Salt, to taste and pepper, lots

Mix together. Partially mash the beans so some are whole and some are mushed. The longer you let it sit the more flavourful it will be. Keeps in the fridge for a week or so.

I made this bread based on a recipe in La Dolce Vegan. I altered it a bit, though, so here it is.

Whole Wheat Baguette

1 packet active yeast
1/4 cup warm water
1 tbsp sugar or other sweetener

Mix together vigorously in a large bowl and let sit for 10 minutes.


1 cup whole wheat flour
1 1/4 cup warm water
2.5 tsp salt

Mix together, and then add

3 more cups of flour

one at a time. I used one cup white flour and the rest whole wheat so my bread was about 75% whole wheat. Mix until incorporated, then roll it out on a lightly floured, dry surface and knead it til it’s smooth and elastic. Add more flour as needed to keep it from sticking to your hands.

Clean your bread bowl and put a little bit of oil in it. Roll the dough in the oil so it’s covered, then cover the bowl with a kitchen towel and place it in a non-drafty, warm spot for an hour and a half to rise.

Once it’s risen, preheat the oven to 450F. Remove the dough from the bowl and punch the air bubbles out of it. Dust the dough with flour, then shape into a baguette on a baking sheet. Cut four or five slashes across the top, then press sesame seeds into the top.

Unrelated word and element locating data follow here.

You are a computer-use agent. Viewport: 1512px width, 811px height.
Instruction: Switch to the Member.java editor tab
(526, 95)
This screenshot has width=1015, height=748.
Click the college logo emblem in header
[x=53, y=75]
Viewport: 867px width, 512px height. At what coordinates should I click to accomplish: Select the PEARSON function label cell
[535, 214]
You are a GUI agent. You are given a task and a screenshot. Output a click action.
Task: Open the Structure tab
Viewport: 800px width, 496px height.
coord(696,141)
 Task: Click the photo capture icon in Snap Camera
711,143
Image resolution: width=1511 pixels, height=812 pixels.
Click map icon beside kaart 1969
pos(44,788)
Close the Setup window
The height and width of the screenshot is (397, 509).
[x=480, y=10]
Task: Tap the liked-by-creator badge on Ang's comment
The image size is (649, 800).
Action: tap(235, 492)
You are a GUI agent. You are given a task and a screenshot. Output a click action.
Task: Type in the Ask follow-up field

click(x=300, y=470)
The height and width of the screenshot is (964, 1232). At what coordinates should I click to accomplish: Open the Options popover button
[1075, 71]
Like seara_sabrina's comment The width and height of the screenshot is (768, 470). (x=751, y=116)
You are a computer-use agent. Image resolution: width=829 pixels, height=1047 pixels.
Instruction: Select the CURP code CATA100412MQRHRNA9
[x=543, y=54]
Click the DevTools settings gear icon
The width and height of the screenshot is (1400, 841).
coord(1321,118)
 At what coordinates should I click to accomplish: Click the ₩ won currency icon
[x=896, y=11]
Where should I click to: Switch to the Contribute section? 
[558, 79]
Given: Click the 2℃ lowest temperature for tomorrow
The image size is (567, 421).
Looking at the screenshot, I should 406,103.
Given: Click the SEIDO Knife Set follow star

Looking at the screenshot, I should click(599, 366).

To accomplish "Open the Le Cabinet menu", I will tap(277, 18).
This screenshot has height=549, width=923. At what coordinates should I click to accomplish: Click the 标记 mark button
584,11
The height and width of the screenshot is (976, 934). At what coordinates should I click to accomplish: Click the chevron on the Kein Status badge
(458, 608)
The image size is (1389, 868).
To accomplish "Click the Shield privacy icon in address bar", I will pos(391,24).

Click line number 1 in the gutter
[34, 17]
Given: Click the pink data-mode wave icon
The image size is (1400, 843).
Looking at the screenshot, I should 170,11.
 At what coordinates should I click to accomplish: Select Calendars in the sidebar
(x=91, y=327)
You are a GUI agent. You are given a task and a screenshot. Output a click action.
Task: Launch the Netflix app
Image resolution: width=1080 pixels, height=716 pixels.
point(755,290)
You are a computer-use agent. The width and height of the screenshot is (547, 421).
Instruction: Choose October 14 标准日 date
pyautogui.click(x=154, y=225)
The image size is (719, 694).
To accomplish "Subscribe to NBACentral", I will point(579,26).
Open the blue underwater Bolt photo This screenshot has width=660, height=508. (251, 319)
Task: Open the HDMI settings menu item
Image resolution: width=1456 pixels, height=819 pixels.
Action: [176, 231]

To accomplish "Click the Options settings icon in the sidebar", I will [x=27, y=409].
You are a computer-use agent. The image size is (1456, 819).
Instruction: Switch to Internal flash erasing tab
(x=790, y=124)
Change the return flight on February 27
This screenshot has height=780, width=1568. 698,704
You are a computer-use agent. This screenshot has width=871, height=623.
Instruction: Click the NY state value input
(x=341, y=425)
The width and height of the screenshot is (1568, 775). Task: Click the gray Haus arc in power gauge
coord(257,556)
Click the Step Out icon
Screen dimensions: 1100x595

Bake for 20 minutes or until a knife or toothpick comes out clean when inserted. Let cool before cutting.

Green Arugula Potato Leek Soup!

Well, it’s March 17th, which means a) an excuse to celebrate and b) an excuse to make everything green. My first challenge of the day was to make arugula soup. It turned out pretty beautifully – and, of course, green.

green soup

Arugula Potato Leek Soup

1 red onion, diced
1 leek, white parts chopped
1 – 2 cloves garlic, minced
2 potatoes, chopped
1 tsp dried tarragon
1 cube vegetable bouillon
2 cups boiling water
Arugula – I had about 3/4 of a tub of it – use lots
Salt, to taste

Saute the onion, leek, and garlic in oil or margarine over medium-low heat in a large pot until soft and fragrant. Add potatoes, tarragon, and the bouillon cube; turn the heat up to medium; stir and let the potatoes cook in the oil. Stir them regularly, cooking for about 10 minutes.

Add water and arugula; if you didn’t add boiling water, turn the temp up to bring to a boil then turn down to simmer. Stir and put a top on the pot. Let the arugula wilt for 6 – 10 minutes. Test the potatoes to make sure they’re done – just press a knife into one; it should slice easily, like butter or something else similarly sexy.

Once all that’s done, use a hand blender to cream it up. Salt to taste.

I didn’t add nutritional yeast but I’m sure that would be delicious. Also, for extra decadence, you could make this really creamy by adding unsweetened, unflavoured almond/soy/whatever milk or even coconut milk. Just add it after the creaming stage, mix, and let the soup simmer for a bit.